Selected text ->
Osteopathy is a health profession based on medical sciences with a unique philosophy in the understanding of human anatomy and physiology. When this is applied in clinical practice, osteopathy can make profound differences to a person’s health.
The Principles of “Osteopathic Physiology” are:
Structure and function are interrelated
From the largest bone to the smallest cell, all anatomy is in constant dynamic motion. The heart beats, blood flows, lymphatic system drains and the rib cage expands and contracts with every breath. When this inherent intimate relationship between form and function is disrupted, ill health may follow. For example, in a machine when the parts are not precisely aligned it results in at best added wear or at worst complete failure. This will inadvertently hinder the machine’s ability to function. The entirety of the human body exists the way it does because every part of its anatomy fulfils a specific function. Form governs function, function governs form. Health is uncovered when form and function are perfectly expressed.
The body is a unit
The circulatory system and the nervous system exist throughout the entire body. Another significant system comprises of connective tissue called fascia, which wraps and envelops all the systems of the body. This organises the body into a unified continuous whole. No single part exists independently of the whole. When even a small part of the body is blocked, the entire organism is affected.
The body has the ability to heal itself
The body is always working to maintain homeostasis. This is a complex task requiring constant feedback and self-correction. As Osteopaths, we look to facilitate this process by removing any blockages that may hinder this process.
The importance of fluid dynamics
The human body is made of 70% fluid. It is contained within blood and lymphatic vessels and intra and extra cellular fluid. This fluid needs to be in continuous flow. With the occurrence of trauma, even on a cellular level, the tissue will twist, contract and compress causing an obstruction in this fluid flow. Stagnation can lead to poor nutrition and build-up of waste products. This unhealthy state of fluid motion can lead to disease. Osteopathic manipulation restores freedom in the tissue, normalises fluid flow and thus promotes normal physiological function.

Listed entries ->
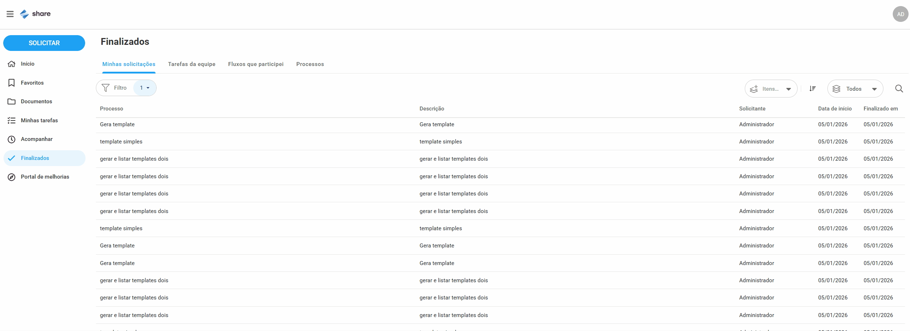This screenshot has width=910, height=331.
Task: Open Acompanhar clock item in sidebar
Action: click(x=36, y=139)
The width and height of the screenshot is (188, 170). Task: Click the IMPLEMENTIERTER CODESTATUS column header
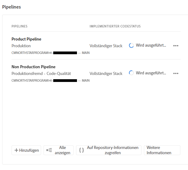point(115,26)
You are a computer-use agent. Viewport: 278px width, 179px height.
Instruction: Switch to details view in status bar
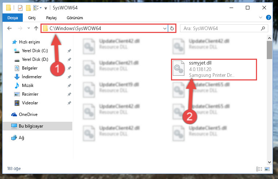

Exercises to complete ->
**1.** List every principle of "Osteopathic Physiology" that the osteopathy text names.
**2.** Return the part of the osteopathy text starting with "The body is a unit" and going on through "organism is affected.".
**3.** Answer from the osteopathy text:
(a) What percentage of the human body is made of fluid?
(b) What is the connective tissue that wraps and envelops all the systems of the body called?
(c) What is the body always working to maintain?
The items are not needed for any of the work here.

Answers to the tasks ->
**1.**
Structure and function are interrelated
The body is a unit
The body has the ability to heal itself
The importance of fluid dynamics

**2.**
The body is a unit
The circulatory system and the nervous system exist throughout the entire body. Another significant system comprises of connective tissue called fascia, which wraps and envelops all the systems of the body. This organises the body into a unified continuous whole. No single part exists independently of the whole. When even a small part of the body is blocked, the entire organism is affected.

**3.**
(a) 70%
(b) Fascia
(c) Homeostasis